Plaintiff believes that all of the above-named defendants have conspired to cause every misfortune that has befallen her since October 2002. Plaintiff alleges that they caused a non-defendant to back into her car in January 2003; caused a girl to accuse plaintiff's dog of biting her in March 2003; caused plaintiff's uncle to die in May 2003 while undergoing dialysis in California; caused plaintiff's divorce lawyer, defendant Thomas Anderson, Jr., to negligently represent her in July 2003; caused plaintiff's doctor, defendant Leilane U. Sta Romana, to refuse to meet with her in November 2003; caused plaintiff's contractor, defendant Paul Kresse, to walk out on a remodeling job in May 2004; caused defendants Kenosha County Circuit Courts and Family Court Commissioner James Fitzgerald to grant plaintiff's ex-husband custody of their children in June 2004; caused defendants Fred and Lena Schlater to buy plaintiff's house below market in July 2004; caused the Wisconsin DMV to give plaintiff inaccurate information in March 2004; caused the post office to inconsistently forward her mail to her new home and identity thieves to obtain her credit information in 2004 and 2005; caused defendant Otto Nelson Sons, a van line, to damage plaintiff's belongings in January 2005; caused defendant Fitzgerald to make inappropriate statements at a May 2005 hearing; caused child welfare personnel in South Carolina to thwart plaintiff's attempt to alter the terms of custody of her children in 2005 and 2006; caused defendant Gail Gentz, Kenosha County Clerk of Court, to be rude to plaintiff in June 2006; and ultimately caused court officials to rule against plaintiff. To this day, the conspirators have kept plaintiff from obtaining a job in South Carolina.

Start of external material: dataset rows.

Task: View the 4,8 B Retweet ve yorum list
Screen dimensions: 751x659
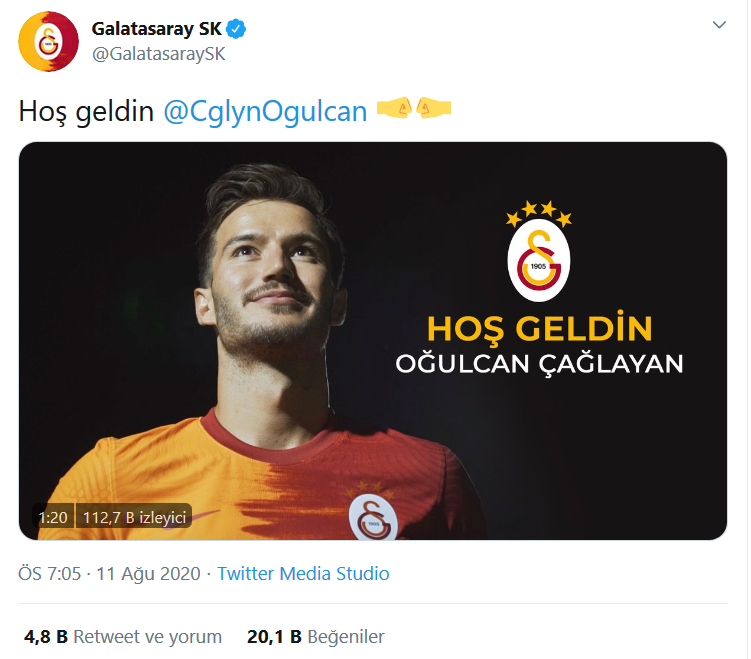Action: pyautogui.click(x=123, y=636)
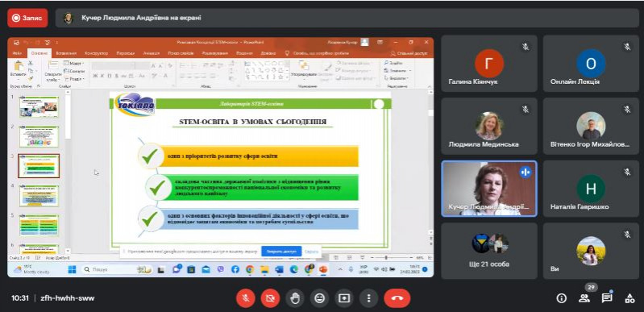Raise hand in the meeting
Viewport: 644px width, 312px height.
[295, 298]
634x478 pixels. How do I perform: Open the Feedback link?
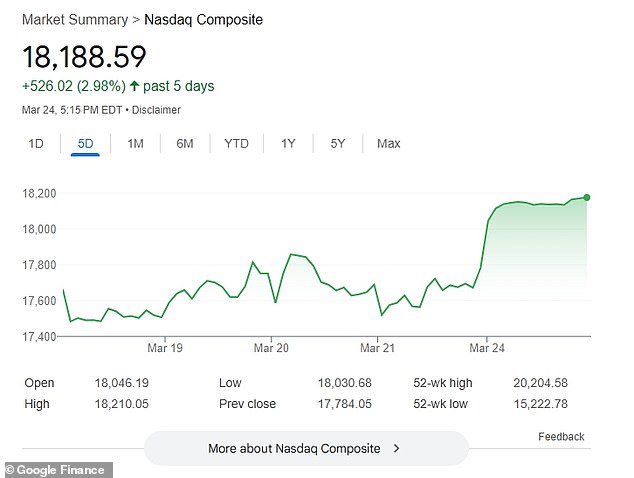(x=561, y=437)
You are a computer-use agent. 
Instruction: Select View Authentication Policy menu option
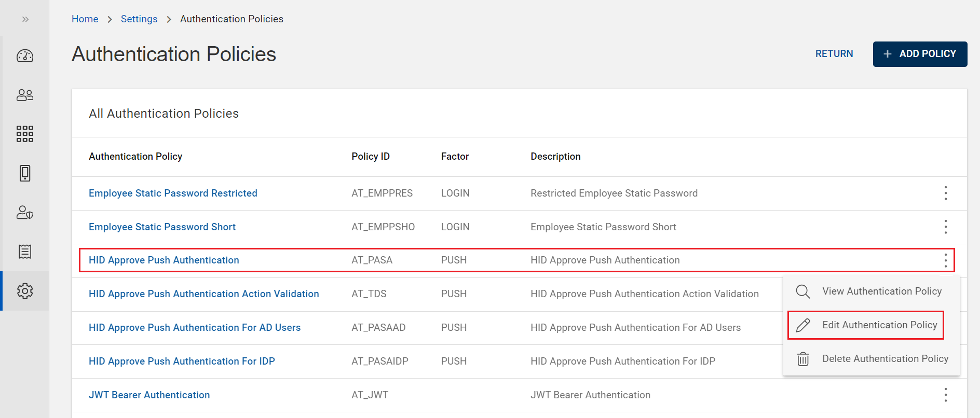click(x=881, y=291)
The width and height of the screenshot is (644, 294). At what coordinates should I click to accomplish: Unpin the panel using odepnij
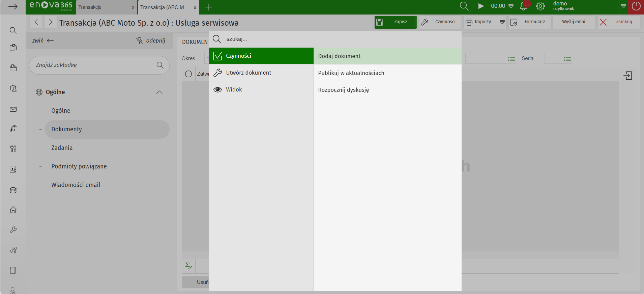click(151, 41)
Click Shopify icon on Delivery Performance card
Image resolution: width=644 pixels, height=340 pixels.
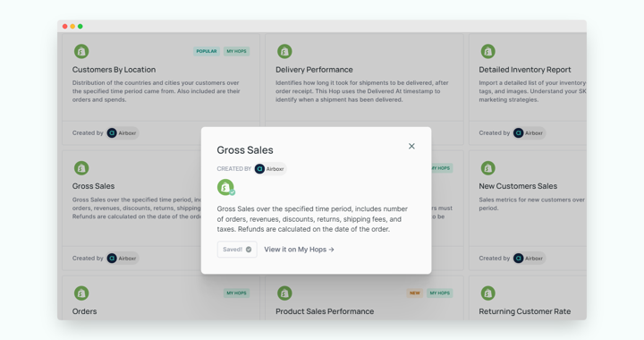tap(284, 51)
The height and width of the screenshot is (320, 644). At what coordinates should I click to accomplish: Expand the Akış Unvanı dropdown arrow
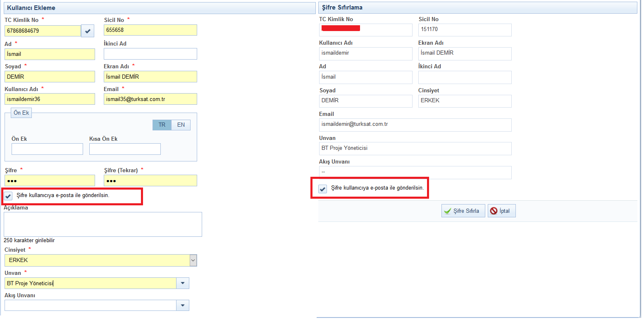point(183,306)
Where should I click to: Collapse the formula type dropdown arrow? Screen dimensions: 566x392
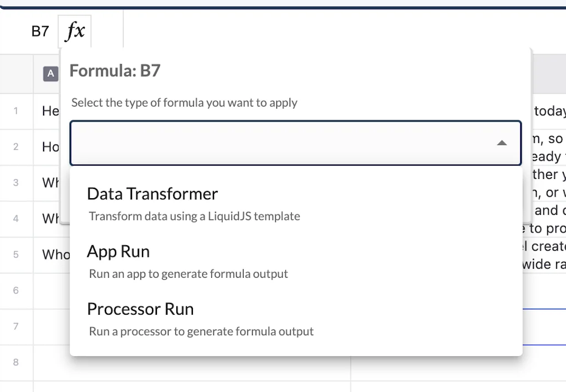tap(501, 143)
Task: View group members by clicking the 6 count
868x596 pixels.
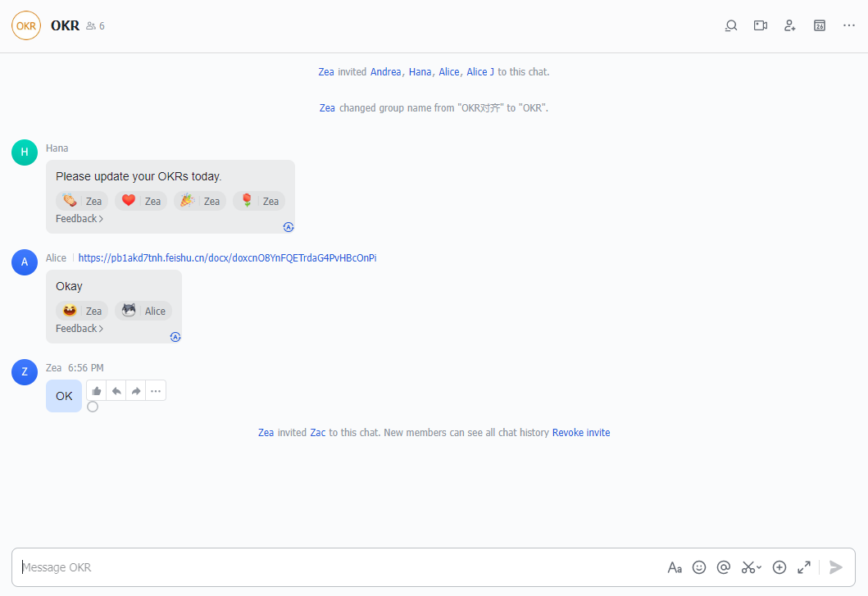Action: coord(95,25)
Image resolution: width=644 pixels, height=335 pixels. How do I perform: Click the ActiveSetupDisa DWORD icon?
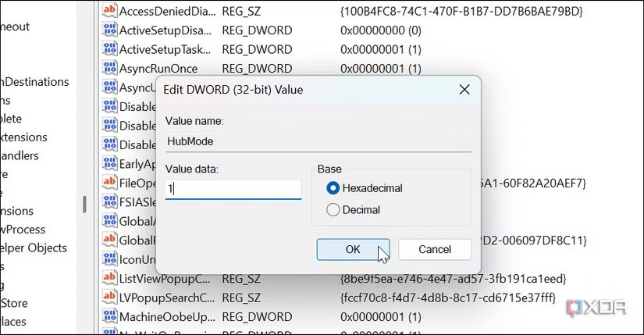click(109, 30)
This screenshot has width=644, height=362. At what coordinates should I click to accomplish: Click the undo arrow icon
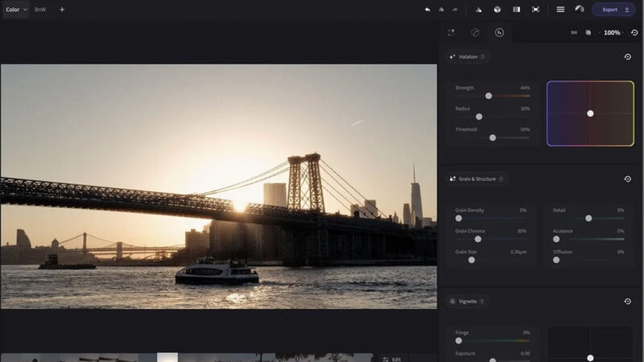[427, 10]
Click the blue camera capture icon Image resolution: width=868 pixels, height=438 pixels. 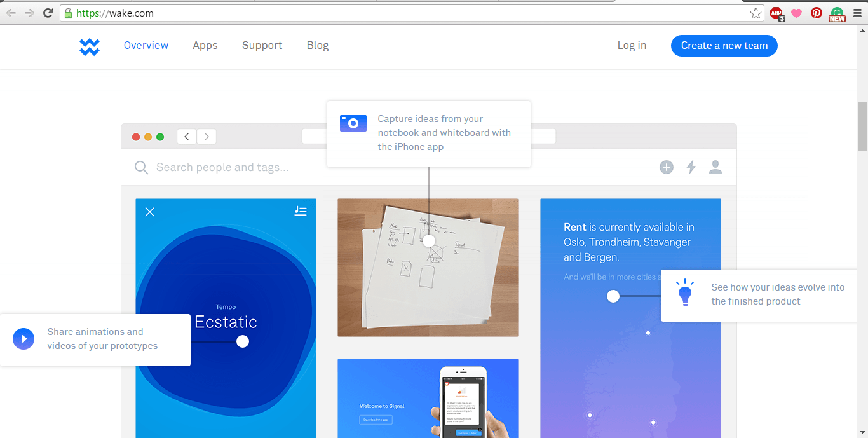pos(353,123)
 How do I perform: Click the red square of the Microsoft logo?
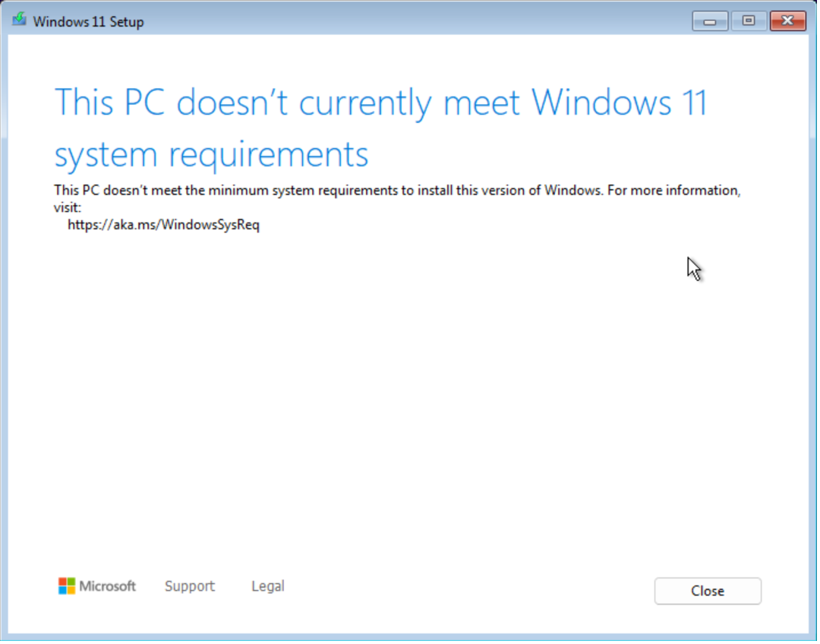coord(63,581)
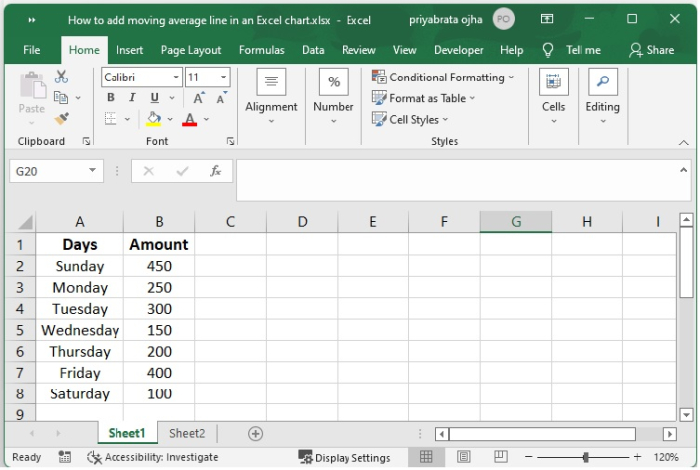Click the Cut scissors icon
The width and height of the screenshot is (700, 470).
[62, 77]
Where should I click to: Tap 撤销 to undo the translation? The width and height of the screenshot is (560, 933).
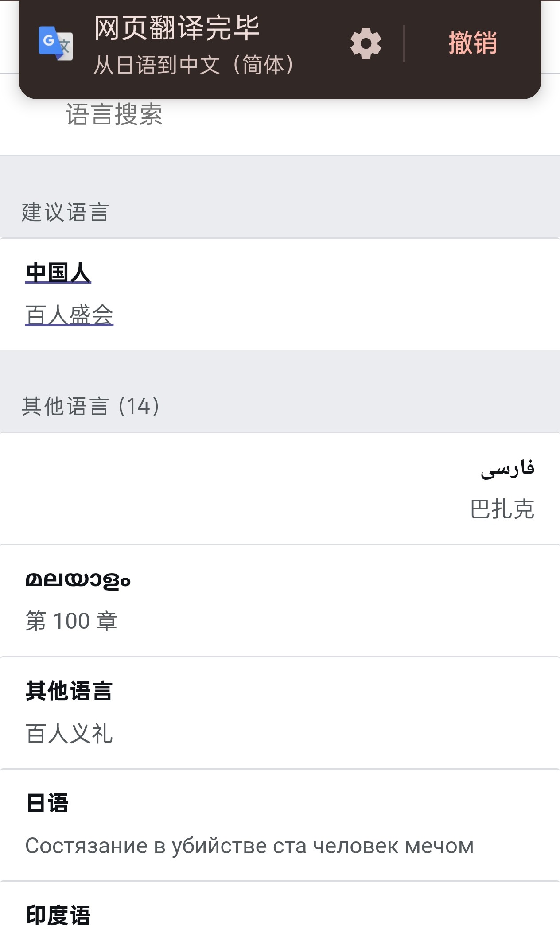pyautogui.click(x=473, y=43)
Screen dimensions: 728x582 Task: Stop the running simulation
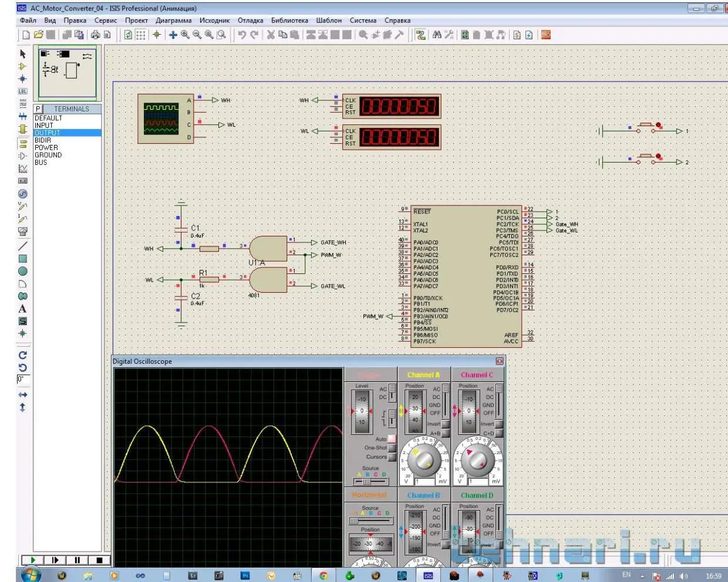(99, 560)
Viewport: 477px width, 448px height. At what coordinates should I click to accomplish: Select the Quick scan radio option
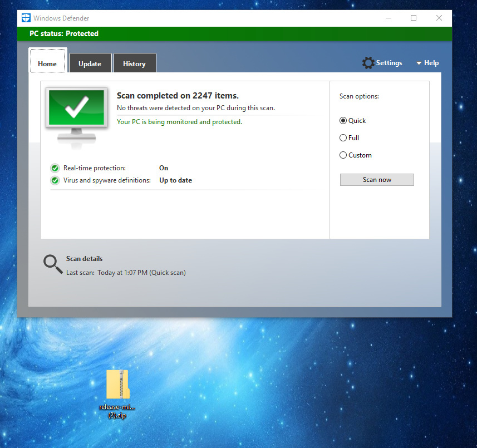pyautogui.click(x=343, y=121)
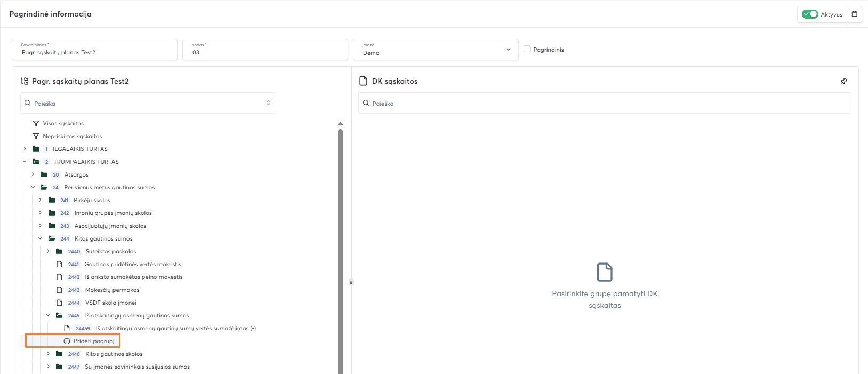Screen dimensions: 868x374
Task: Click the filter icon for Nepriskirtos sąskaitos
Action: [x=36, y=136]
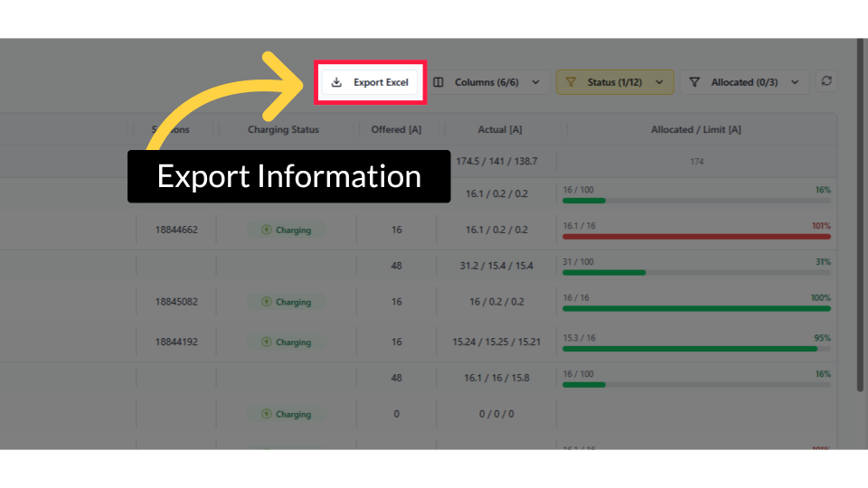Click the Allocated / Limit [A] column header
This screenshot has width=868, height=488.
tap(695, 129)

Plaintiff has filed a related lawsuit in the District of South Carolina that picks up where this one leaves off. It sues officials, individuals and businesses in South Carolina, accusing them of joining in the conspiracy that began in Kenosha and continuing it there.

Plaintiff's complaint fails to state a claim of conspiracy. The Supreme Court recently clarified that allegations of conspiracy must provide "plausible grounds to infer an agreement" such that it raises a "reasonable expectation that discovery will reveal evidence of illegal agreement." Twombly, 127 S. Ct. at 1965. Plaintiff worked hard to plead conspiracy, by repeatedly asserting that the defendants had a "meeting of the minds" and giving the dates of the conspiracy as between 2002 and the present, but her allegations do not raise a plausible inference of conspiracy. Plaintiff asserts an irrational motive, namely, discrediting and destroying her, and connects clearly unrelated events and entities into a single conspiracy. Plaintiff's conspiracy allegations are so inconceivable and delusional that they not only fail to state a claim underTwombly, but they are also factually frivolous. See Denton v. Hernandez, 504 U.S. 25, 32 (1992); Gladney v. Pendleton Corr. Facility, 302 F.3d 773, 774 (7th Cir. 2002). As such, I will dismiss plaintiff's conspiracy claims against all defendants with prejudice. See id. at 774.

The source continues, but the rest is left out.